- Text segment
Military officials did not
say why they asked to delay the hearing, and Bacos' private attorney,
Jeremiah Sullivan III of San Diego, did not immediately return a call
seeking comment.
The military's
Article 32 hearing is the equivalent of a preliminary hearing in civilian
courts. It is designed for the prosecution to lay out its evidence in hopes
that it will be considered enough to take the defendant on to court-martial.
The eight men,
including Bacos, have been charged with snatching Hashim Ibrahim Awad from
his home in the Iraqi village of Hamdania west of Baghdad on April 26,
shooting him to death and staging the killing scene to make him appear to
have been an insurgent.
Hearings for
three of Bacos' co-defendants have taken place within the last few weeks.
Marine officials
announced Monday that Lt. Gen. James Mattis has decided that those three men
---- Pfc. John Jodka III, Lance Cpl. Jerry Shumate Jr. and Cpl. Marshall
Magincalda ---- will move on to courts-martial.
The pretrial
investigative hearings for the remaining four defendants, Sgt. Lawrence
Hutchins III, Cpl. Trent Thomas, and Lance Cpls. Tyler Jackson and Robert
Pennington, are set for the week of Oct. 16.

- Data entries
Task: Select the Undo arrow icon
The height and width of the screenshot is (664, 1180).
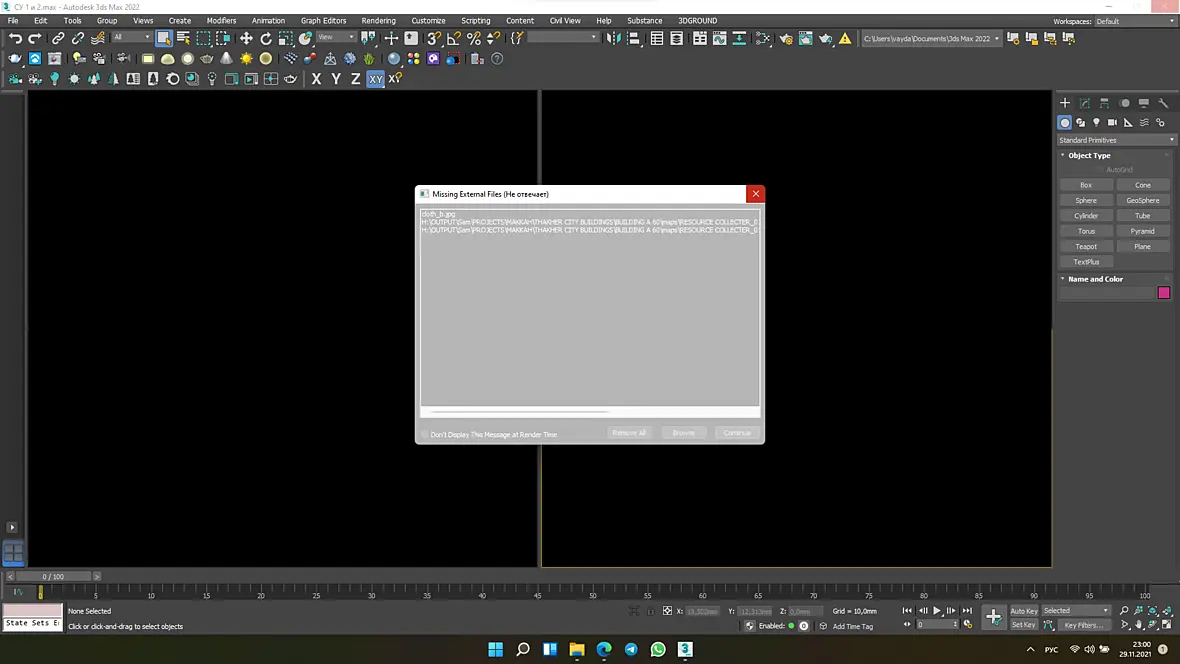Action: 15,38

==

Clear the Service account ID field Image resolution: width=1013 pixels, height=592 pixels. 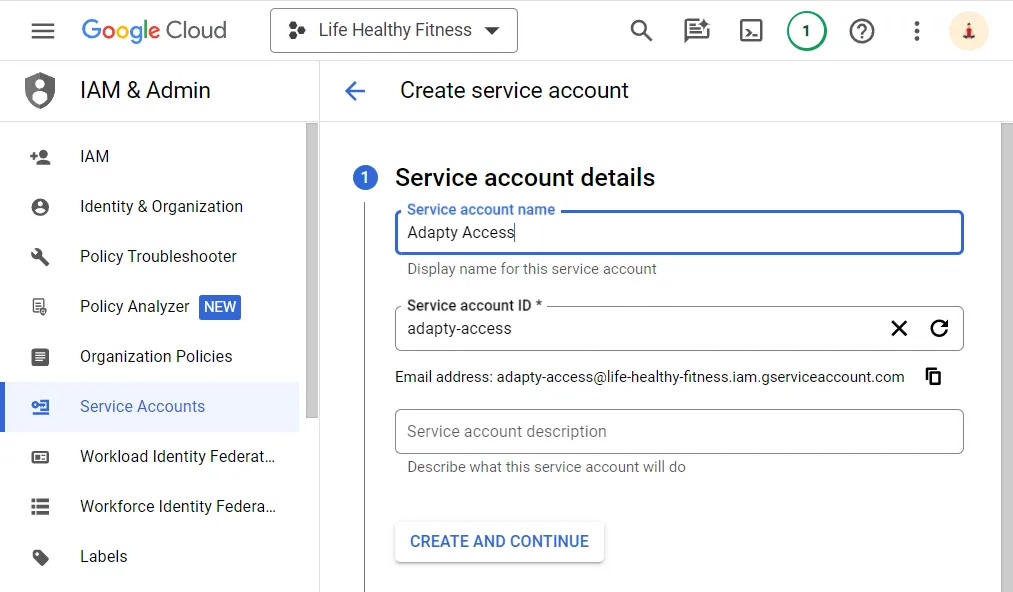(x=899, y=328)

- Complete the following
**1)** Answer these questions from the news excerpt:
(a) In which city is Bacos' private attorney based?
(b) On what date was Hashim Ibrahim Awad taken from his home?
(c) For which week are the hearings of the remaining four defendants scheduled?
**2)** Duplicate the passage of the news excerpt starting with "The military's" and going on through "been an insurgent.".
The records were drawn from a separate source.

- Outputs by task
**1)**
(a) San Diego
(b) April 26
(c) The week of Oct. 16

**2)**
The military's
Article 32 hearing is the equivalent of a preliminary hearing in civilian
courts. It is designed for the prosecution to lay out its evidence in hopes
that it will be considered enough to take the defendant on to court-martial.
The eight men,
including Bacos, have been charged with snatching Hashim Ibrahim Awad from
his home in the Iraqi village of Hamdania west of Baghdad on April 26,
shooting him to death and staging the killing scene to make him appear to
have been an insurgent.